=== WHAT YOU WILL DO ===
Among the records that follow, set down only the lines from the one containing "Electrocasnice (43, 2287)" to the one containing "[Logo] (12, 11)", both included, exactly.

____

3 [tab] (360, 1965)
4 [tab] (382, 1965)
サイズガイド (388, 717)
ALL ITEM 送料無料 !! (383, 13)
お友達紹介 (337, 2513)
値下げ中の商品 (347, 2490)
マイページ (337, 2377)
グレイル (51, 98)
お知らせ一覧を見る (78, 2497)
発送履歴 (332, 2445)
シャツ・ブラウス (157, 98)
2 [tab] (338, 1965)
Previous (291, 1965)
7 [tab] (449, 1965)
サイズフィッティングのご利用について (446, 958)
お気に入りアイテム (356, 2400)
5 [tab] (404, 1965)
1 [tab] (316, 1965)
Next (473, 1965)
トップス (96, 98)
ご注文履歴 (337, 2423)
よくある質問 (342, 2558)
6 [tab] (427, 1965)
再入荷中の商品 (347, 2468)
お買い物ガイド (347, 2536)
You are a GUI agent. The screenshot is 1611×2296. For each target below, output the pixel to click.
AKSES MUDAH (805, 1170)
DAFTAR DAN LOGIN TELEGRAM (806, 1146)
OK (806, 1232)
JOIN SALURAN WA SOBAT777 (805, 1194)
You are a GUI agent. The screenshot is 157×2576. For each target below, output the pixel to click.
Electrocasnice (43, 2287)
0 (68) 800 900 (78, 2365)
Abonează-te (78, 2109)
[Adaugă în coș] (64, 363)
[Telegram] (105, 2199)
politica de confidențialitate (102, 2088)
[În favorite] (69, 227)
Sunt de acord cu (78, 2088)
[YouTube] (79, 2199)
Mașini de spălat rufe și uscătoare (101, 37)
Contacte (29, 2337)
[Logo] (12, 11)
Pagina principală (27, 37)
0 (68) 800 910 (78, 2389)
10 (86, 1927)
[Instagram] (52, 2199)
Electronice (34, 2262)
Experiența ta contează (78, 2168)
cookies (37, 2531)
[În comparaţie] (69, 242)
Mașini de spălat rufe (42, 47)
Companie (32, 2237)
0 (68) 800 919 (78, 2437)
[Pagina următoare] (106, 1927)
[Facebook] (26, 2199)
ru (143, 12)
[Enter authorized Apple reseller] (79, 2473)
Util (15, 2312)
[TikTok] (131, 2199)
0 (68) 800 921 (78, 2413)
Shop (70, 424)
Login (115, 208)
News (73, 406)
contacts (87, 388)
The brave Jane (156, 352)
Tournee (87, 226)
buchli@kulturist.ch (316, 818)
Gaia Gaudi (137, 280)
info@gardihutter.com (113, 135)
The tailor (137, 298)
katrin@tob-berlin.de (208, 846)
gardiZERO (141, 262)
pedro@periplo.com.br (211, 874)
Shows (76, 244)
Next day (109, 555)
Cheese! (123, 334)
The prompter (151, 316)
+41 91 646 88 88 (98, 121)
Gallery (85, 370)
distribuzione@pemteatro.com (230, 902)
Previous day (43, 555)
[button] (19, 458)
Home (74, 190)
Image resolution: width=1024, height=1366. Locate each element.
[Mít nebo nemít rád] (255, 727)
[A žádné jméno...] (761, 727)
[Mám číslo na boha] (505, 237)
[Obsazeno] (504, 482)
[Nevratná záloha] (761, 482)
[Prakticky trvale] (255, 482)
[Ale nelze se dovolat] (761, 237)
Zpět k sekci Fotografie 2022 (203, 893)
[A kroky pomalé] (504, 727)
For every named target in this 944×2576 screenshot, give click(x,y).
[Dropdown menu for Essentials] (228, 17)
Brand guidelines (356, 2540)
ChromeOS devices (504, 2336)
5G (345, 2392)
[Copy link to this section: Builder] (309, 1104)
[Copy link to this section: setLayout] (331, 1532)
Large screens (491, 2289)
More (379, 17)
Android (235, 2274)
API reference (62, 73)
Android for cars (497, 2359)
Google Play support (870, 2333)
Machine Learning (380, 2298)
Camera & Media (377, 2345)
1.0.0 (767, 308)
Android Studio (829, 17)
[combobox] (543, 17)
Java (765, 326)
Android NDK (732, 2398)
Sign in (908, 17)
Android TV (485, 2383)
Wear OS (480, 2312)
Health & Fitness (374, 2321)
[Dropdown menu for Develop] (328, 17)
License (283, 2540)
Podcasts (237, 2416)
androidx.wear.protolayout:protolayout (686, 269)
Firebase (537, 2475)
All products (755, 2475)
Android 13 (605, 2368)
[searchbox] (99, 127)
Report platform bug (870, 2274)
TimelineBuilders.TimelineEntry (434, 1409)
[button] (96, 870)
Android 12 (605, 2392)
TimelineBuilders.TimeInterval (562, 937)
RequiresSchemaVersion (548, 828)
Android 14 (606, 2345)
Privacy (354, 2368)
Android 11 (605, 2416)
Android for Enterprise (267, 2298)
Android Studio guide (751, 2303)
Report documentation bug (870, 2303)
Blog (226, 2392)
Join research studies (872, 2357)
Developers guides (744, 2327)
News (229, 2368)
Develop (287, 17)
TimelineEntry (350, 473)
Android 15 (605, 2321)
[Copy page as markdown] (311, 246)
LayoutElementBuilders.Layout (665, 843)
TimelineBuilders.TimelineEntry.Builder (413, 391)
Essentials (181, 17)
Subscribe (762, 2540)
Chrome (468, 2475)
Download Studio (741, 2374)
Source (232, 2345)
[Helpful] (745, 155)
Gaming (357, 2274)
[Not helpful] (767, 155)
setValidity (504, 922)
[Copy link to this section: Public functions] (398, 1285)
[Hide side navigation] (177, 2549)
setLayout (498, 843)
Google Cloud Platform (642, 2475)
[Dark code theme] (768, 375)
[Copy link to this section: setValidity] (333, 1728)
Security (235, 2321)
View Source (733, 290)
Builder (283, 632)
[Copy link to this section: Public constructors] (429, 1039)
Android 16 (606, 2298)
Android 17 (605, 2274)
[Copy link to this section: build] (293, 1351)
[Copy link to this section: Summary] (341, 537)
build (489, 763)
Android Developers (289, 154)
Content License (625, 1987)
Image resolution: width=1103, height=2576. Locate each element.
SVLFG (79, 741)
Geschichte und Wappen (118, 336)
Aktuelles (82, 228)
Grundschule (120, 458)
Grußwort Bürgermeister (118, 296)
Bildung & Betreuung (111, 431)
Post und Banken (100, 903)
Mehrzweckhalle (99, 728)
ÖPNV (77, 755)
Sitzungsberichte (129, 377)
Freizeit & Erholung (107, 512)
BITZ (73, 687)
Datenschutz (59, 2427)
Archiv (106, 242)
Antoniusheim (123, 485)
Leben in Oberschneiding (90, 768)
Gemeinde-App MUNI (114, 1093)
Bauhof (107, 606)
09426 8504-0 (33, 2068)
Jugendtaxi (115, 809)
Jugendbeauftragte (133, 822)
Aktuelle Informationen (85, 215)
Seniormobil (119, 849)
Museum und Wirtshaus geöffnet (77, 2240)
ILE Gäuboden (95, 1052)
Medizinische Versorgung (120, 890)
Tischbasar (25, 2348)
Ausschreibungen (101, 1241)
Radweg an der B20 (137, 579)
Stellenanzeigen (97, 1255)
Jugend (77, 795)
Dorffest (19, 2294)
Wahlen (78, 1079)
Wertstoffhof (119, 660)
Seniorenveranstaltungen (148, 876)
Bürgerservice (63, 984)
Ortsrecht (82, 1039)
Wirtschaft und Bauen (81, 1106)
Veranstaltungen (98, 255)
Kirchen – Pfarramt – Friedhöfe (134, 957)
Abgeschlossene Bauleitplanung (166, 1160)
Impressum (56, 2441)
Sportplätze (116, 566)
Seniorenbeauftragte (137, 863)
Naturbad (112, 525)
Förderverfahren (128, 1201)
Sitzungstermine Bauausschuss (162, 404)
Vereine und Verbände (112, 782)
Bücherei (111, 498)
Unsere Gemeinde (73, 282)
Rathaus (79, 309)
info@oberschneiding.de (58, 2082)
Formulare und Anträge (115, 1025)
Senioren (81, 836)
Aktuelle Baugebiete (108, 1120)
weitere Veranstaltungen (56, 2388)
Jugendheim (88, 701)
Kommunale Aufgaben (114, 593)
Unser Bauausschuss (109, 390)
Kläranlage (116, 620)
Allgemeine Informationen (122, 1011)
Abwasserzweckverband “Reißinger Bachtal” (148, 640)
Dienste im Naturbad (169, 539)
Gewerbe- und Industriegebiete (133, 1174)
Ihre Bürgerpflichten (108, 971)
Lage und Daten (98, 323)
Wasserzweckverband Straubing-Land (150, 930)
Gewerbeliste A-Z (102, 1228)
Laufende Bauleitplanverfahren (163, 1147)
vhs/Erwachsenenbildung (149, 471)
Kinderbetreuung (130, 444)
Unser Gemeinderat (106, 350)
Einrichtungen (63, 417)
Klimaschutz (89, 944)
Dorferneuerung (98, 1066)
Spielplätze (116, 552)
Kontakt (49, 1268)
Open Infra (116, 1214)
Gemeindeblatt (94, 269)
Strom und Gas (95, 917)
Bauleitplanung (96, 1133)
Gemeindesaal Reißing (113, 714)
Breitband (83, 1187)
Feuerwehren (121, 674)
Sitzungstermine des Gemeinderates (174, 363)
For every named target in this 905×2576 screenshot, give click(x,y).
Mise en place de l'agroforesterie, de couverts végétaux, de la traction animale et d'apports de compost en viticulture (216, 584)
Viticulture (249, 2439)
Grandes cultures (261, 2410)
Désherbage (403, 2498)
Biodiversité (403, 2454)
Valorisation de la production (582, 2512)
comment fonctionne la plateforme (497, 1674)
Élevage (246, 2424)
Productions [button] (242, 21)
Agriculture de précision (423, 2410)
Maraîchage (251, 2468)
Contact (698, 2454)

____

=== RESPONSE ===
Electrocasnice (43, 2287)
0 (68) 800 900 (78, 2365)
Abonează-te (78, 2109)
[Adaugă în coș] (64, 363)
[Telegram] (105, 2199)
politica de confidențialitate (102, 2088)
[În favorite] (69, 227)
Sunt de acord cu (78, 2088)
[YouTube] (79, 2199)
Mașini de spălat rufe și uscătoare (101, 37)
Contacte (29, 2337)
[Logo] (12, 11)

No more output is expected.